Benefits of participating in a Standards Developing Organization


Bookmark and Share

Benefits of participating in a Standards Developing Organization

Companies accrue two kinds of benefits by participating in the development of standards: immediate and deferred.

The immediate benefits come about through access to technical resources, communication and networking with peers in the industry, the ability to influence the development of the standard and recognition for participation.

The deferred benefits come about when the standard is released and accepted by its user community. Although it is true that all users of the standard experience these benefits (whether they participated in the development or not), participation insures the standard is in fact developed, accelerates the development so benefits begin sooner, and of course, participants get a jump on the implementation of the standard.

Immediate Benefits:

Participants of organizations that develop standards typically gain the following immediate benefits:

  • Early access to specifications, prototypes and legislation.
  • Greater understanding of the standards and their underlying designs, tradeoffs and compromises made during their development, and the operating conditions and environments they are intended to serve.
  • Relationships and contacts are made that can become technical resources.
  • Commercial risks are reduced through lower development costs (due to knowledge and experience shared among participants, and due to the other benefits in this list).
  • Improved ability to identify future trends. (Due to research developed during the design of the standard.)
  • The capability to influence the resulting standard.
  • The development of personnel by giving them the opportunity to work with leaders in the field and to witness standards development processes that maximize cooperation and consensus building.
  • Corporate image as an industry leader is enhanced.
  • The credibility and
  • image of the technical expertise of your staff and is enhanced.
  • The ability to participate in promotion of the standard. E.g. mentions in press releases, including providing executive quotes and announcements of product dependencies.

Deferred Benefits:

Standards can have a significant impact on the products that incorporate them and on the marketplace. For example, standards can provide assurances of performance, reliability, safety and interoperability that eliminate inhibitions to sales. Often, increased sales volume reduces production costs of commonly used components that support standards. Standards also provide guidance to designers, reducing research and development costs and eliminating costly errors.

In particular, companies that produce products that incorporate standards typically gain the following benefits:

  • Increased market access and acceptance.
  • Improved sales efficiency due to decreased trading costs, simplification of contractual agreements, and lowering of trade barriers.
  • Standards provide assurances that products are safe (or more safe) to use.
  • Risk reduction. The standards development process, through prototyping, and agreements by its proponents, insure standards are implementable and incorporate best practices.
  • Economies of scale. Employing standards in software components, increases the reusability of modules.

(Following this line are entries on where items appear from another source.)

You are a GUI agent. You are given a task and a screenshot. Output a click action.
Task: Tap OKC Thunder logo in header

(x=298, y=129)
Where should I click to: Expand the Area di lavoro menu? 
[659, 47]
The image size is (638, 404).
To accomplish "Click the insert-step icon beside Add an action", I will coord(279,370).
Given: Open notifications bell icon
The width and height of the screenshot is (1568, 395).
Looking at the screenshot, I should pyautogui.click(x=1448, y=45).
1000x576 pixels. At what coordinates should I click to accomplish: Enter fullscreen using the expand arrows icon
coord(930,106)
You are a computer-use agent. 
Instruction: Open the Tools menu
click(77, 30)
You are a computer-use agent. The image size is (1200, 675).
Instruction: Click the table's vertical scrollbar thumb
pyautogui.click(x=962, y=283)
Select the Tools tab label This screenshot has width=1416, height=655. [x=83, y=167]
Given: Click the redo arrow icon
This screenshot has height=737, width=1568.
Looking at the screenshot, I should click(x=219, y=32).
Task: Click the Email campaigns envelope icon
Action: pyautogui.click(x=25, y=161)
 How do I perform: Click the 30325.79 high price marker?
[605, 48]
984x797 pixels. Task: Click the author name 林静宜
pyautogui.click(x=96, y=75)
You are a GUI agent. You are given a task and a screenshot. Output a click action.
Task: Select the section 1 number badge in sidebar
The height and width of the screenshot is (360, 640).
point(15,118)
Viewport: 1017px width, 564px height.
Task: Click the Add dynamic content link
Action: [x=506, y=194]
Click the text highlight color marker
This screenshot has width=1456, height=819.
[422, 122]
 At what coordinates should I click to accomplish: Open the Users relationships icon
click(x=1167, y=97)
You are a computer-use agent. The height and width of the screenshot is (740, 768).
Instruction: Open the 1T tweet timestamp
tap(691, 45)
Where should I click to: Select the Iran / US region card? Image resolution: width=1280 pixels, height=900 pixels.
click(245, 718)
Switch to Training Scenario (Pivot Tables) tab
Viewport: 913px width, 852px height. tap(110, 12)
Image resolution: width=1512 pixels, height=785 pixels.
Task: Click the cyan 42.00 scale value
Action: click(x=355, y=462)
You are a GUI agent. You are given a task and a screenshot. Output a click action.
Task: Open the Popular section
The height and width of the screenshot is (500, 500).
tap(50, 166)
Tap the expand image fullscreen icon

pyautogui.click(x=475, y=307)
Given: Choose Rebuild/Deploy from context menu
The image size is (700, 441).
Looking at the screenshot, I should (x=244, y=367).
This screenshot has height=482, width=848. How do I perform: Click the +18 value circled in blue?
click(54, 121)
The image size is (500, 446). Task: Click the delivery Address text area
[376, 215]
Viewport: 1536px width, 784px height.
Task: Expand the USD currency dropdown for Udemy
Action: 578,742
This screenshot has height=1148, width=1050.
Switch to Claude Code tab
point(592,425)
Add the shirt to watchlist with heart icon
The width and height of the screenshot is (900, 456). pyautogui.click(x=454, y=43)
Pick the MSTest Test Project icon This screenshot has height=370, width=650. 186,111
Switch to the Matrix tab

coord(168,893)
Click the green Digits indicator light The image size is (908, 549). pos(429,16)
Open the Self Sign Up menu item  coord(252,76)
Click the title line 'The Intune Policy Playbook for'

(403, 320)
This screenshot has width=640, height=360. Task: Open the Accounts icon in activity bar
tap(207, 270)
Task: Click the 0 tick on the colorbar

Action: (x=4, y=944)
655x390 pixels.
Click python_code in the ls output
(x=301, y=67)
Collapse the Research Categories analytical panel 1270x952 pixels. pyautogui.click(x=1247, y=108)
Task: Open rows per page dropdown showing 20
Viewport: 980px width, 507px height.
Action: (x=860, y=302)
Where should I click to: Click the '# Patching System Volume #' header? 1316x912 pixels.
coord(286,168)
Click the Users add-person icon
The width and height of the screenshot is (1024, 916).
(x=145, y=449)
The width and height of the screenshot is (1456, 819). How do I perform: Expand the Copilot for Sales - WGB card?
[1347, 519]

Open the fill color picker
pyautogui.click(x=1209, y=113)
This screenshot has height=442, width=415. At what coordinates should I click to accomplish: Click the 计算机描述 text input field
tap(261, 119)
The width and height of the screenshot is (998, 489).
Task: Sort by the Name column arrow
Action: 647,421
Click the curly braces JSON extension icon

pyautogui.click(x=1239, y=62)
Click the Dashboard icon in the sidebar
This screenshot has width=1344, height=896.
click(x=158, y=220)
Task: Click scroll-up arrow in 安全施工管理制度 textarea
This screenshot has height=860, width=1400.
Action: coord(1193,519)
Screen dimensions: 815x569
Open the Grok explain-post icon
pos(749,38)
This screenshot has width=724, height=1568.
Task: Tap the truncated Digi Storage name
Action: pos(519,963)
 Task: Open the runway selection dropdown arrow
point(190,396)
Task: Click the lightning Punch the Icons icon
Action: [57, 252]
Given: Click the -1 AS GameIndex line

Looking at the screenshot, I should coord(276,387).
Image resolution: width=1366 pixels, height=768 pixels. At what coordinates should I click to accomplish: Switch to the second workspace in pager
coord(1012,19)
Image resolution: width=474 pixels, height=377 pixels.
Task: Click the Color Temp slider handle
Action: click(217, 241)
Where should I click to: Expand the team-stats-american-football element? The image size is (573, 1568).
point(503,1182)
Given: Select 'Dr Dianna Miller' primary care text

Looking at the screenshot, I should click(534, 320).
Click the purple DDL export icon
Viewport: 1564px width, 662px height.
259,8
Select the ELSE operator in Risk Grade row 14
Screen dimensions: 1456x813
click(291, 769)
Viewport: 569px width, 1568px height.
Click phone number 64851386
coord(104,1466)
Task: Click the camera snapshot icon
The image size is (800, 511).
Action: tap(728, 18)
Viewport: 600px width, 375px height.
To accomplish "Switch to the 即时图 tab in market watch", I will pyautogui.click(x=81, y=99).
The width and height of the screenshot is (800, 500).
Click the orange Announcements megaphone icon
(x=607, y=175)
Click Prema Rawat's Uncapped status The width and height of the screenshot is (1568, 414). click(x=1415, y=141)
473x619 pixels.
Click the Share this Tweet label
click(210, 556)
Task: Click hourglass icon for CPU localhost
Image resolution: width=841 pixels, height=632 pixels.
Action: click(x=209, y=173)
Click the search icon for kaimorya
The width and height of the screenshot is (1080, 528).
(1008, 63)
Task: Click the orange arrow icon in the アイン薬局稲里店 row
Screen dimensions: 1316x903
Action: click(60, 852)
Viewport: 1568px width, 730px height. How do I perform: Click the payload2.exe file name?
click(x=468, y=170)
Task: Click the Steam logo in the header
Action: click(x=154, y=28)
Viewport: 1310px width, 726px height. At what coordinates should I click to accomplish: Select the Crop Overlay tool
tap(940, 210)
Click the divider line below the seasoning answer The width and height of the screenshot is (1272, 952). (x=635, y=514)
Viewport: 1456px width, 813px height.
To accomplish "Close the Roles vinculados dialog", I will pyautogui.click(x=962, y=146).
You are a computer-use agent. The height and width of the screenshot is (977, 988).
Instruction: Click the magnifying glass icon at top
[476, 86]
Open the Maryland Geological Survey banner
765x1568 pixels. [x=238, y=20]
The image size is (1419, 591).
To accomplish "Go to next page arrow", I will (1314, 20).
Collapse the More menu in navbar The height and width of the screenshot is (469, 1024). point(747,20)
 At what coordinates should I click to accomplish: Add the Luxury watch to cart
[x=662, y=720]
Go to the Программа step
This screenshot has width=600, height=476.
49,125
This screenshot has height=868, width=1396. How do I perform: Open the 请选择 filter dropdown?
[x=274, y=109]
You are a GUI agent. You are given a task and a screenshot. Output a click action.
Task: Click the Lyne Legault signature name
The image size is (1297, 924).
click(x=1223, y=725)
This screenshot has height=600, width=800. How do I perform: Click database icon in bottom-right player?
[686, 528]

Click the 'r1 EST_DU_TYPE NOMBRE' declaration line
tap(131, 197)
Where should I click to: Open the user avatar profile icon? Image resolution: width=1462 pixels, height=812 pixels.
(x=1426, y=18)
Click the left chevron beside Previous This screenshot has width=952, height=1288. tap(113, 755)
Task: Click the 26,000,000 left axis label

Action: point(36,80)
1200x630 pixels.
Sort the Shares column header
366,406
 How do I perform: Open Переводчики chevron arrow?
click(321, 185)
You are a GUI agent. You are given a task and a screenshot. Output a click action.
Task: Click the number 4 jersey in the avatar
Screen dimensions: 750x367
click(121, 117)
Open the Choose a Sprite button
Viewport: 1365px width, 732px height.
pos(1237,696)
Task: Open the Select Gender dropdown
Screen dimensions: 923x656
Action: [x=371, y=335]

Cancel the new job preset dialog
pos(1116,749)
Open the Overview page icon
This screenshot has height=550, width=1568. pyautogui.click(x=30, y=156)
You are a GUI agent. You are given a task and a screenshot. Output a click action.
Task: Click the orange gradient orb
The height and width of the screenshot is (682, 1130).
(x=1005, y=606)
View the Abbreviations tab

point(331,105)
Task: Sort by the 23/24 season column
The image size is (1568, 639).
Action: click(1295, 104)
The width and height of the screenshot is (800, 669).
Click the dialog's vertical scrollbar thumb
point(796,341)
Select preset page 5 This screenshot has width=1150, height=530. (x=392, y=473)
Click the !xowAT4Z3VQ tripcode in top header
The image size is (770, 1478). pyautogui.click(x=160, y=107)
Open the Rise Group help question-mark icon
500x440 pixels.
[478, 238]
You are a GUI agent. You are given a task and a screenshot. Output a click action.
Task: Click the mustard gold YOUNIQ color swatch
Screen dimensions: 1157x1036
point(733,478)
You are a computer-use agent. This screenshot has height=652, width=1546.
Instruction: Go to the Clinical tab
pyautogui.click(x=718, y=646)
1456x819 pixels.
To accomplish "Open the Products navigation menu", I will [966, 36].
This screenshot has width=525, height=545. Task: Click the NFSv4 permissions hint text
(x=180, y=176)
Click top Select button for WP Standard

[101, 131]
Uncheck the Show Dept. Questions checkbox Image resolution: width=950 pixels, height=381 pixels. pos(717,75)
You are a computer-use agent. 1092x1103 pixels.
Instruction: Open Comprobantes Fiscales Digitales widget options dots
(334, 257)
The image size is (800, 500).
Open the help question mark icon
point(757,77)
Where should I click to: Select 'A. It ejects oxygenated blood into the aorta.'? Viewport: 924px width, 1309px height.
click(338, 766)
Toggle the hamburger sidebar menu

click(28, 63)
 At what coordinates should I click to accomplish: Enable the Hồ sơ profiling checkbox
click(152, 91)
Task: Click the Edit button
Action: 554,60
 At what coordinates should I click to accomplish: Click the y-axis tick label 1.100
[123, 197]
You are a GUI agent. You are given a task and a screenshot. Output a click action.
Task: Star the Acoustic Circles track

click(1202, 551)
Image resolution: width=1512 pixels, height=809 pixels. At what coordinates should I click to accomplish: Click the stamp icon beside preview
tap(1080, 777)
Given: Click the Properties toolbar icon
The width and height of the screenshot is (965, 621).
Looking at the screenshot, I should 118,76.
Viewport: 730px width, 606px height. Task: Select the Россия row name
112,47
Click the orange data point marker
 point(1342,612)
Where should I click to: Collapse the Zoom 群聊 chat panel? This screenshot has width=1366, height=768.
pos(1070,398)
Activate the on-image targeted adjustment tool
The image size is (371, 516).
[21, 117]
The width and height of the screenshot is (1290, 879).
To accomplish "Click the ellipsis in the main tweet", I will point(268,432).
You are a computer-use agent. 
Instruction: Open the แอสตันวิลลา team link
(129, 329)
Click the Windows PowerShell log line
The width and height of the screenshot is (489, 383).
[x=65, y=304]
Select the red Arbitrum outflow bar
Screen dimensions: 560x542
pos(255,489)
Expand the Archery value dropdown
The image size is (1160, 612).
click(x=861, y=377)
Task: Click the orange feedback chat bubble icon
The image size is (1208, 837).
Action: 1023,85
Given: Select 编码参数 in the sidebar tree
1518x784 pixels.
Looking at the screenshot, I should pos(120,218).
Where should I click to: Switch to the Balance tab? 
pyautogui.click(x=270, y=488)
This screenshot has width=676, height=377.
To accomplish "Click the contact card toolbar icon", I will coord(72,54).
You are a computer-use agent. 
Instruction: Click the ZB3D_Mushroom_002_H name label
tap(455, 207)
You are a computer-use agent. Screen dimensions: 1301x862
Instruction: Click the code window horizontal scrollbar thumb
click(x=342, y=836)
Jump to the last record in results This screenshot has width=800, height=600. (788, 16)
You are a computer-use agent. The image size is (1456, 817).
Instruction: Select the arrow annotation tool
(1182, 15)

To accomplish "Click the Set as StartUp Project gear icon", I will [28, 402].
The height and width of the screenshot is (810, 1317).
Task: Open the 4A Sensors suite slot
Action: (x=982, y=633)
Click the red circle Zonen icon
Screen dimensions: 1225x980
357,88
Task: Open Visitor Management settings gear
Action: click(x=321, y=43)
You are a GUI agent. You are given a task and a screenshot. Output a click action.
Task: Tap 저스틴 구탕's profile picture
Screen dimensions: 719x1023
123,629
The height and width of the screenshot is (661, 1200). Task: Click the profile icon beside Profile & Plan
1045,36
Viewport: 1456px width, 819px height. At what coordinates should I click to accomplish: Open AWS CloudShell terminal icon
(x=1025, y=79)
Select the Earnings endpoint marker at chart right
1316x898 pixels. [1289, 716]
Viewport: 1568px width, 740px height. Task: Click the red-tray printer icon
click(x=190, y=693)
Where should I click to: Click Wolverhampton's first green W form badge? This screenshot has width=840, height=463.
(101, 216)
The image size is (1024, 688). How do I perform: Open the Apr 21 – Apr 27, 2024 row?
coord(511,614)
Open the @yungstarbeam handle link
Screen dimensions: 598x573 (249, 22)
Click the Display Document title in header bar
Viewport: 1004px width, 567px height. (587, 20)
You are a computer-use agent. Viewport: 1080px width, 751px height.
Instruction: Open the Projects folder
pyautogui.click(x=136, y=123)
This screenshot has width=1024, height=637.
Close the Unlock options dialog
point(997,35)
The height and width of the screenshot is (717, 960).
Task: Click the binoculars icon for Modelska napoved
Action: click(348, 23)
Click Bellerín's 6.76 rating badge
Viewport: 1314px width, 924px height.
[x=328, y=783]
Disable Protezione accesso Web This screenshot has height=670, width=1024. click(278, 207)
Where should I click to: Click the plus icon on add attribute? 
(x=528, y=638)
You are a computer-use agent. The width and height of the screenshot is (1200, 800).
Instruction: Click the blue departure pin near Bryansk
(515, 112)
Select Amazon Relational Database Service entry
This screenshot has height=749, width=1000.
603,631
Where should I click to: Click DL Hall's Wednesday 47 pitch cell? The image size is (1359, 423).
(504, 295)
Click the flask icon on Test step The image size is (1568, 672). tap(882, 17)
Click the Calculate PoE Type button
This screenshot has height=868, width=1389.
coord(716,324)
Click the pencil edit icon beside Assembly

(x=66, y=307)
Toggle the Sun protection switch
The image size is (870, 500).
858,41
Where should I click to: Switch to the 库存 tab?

Reuse increases sales and therefore the production of these components, making them cheaper to build. This further increases their usability and the competitiveness of products that use them.
  • Ease of data integration.
  • Investment protection. When it comes time to retire a standards-based product, it is likely that replacements will be available (from a variety of vendors) supporting the standards.
  • Product life extension. Products that use standards are less likely to require replacement in order to integrate with other, newer products.
  • Protection Against Obsolescence. Standards organizations are generally highly motivated to provide an orderly way to migrate to new versions of standards.
  • Reduced Development Time and Costs. Finding trained and experienced personnel for standardized technologies is easier than for proprietary technologies.

Currently over 4600 volunteers worldwide participate in the SEMI International Standards Program. There are over 200 task forces working in 21 global technical committees. Meetings take place in China, Japan, Korea, Taiwan, Europe and North America.